Biden, que ainda não anunciou oficialmente a sua candidatura, mas que várias vezes indicou que planeja se candidatar, tem empregado tom mais duro contra os republicanos nas últimas semanas, descrevendo-os como extremistas e alheios às preocupações dos americanos. 

Um dos momentos mais tensos ocorreu quando Biden disse que alguns republicanos querem que o plano de saúde federal Medicare e que a Seguridade Social desapareçam a cada cinco anos.

— Não estou dizendo que é a maioria de vocês — disse o presidente, sob vaias. Ao menos um republicano o chamou de mentiroso.

A ofensiva política acontece em meio a perspectivas eleitorais negativas. Desde agosto de 2021, a aprovação de Biden, que hoje tem 80 anos e que durante as eleições terá 82, está abaixo de 50%. Apenas três outros presidentes do pós-guerra tiveram índices de aprovação mais baixos do que Biden neste momento de suas Presidências, e dois deles, Donald Trump e Jimmy Carter, perderam nas urnas.

Sobre a guerra da Ucrânia, um item da agenda no qual investiu vigorosamente, Biden descreveu os EUA como liderando as democracias mundiais contra uma agressão autoritária russa. Biden agradeceu a embaixadora da Ucrânia Oksana Markarova para mais uma vez comparecer ao evento, ressaltando sua intenção de pressionar os legisladores a continuar o fluxo de ajuda e armas para seu país.

O presidente americano disse que a invasão da Ucrânia pelo presidente russo, Vladimir Putin, foi um teste pelo qual os EUA e seus aliados da Otan passaram:

— A invasão de Putin foi um teste para os tempos, um teste para os Estados Unidos, um teste para o mundo — disse Biden.

O discurso deste ano ocorreu em meio a um contexto de tensões acirradas com a China após o caso do suposto balão espião Houve várias menções hostis a Pequim, tanto na área de segurança quanto a indústrias que migraram para o país asiático.

— Não se enganem: como deixamos claro na semana passada, se a China ameaçar nossa soberania, agiremos para proteger nosso país — disse Biden. — E sejamos claros: vencer a competição com a China deve unir todos nós. Enfrentamos sérios desafios em todo o mundo.

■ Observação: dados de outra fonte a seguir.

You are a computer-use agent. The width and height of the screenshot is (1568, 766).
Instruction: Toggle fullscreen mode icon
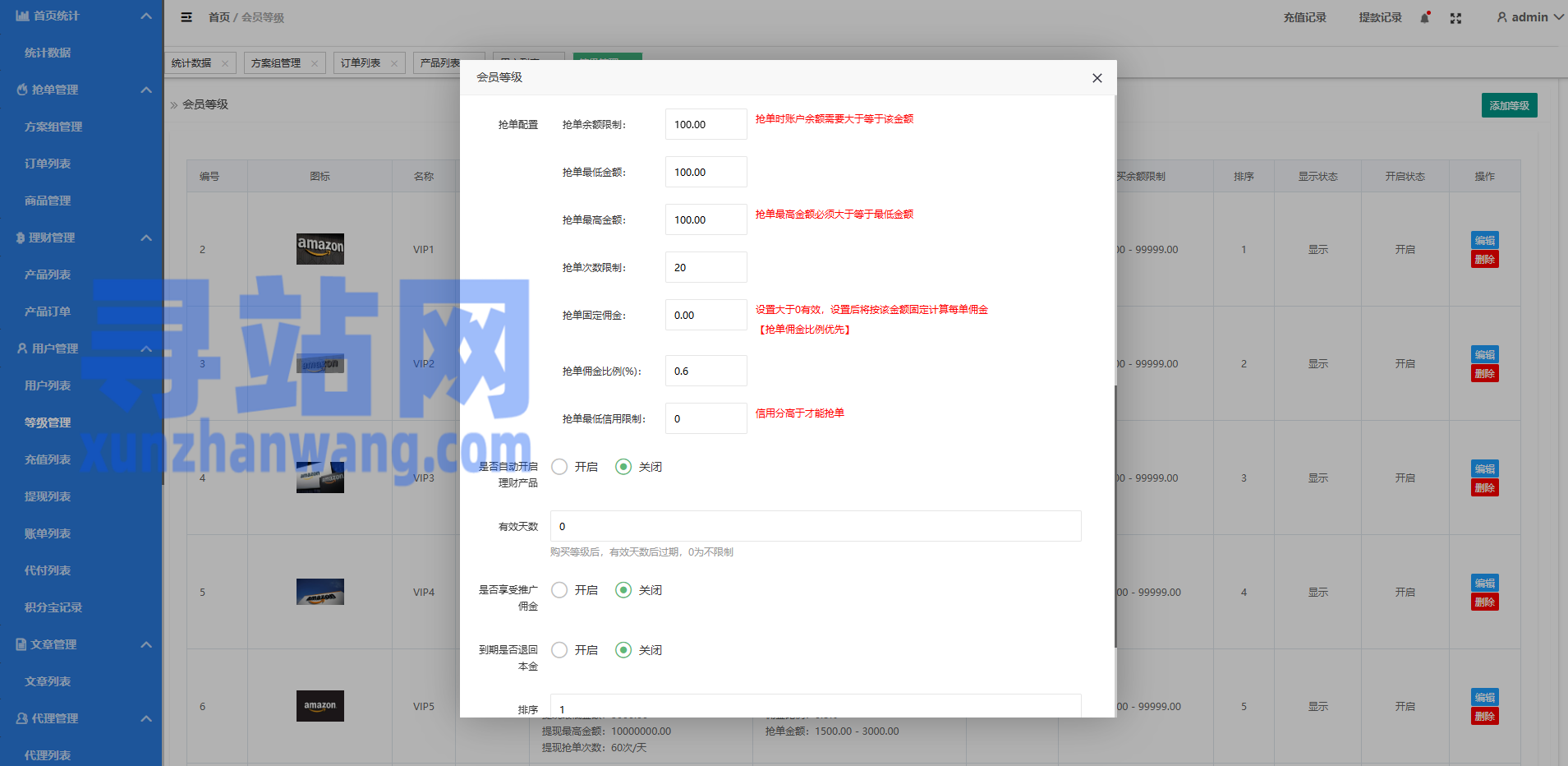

O presidente encerrou o discurso com uma defesa da democracia e uma condenação da invasão do Capitólio no dia 6 de janeiro de 2021.

— A democracia não deve ser uma questão partidária. Deve ser uma questão americana. Cada geração de americanos mudou um momento em que foi chamada a proteger nossa democracia, defendê-la, defendê-la. E este é o nosso momento — disse Biden.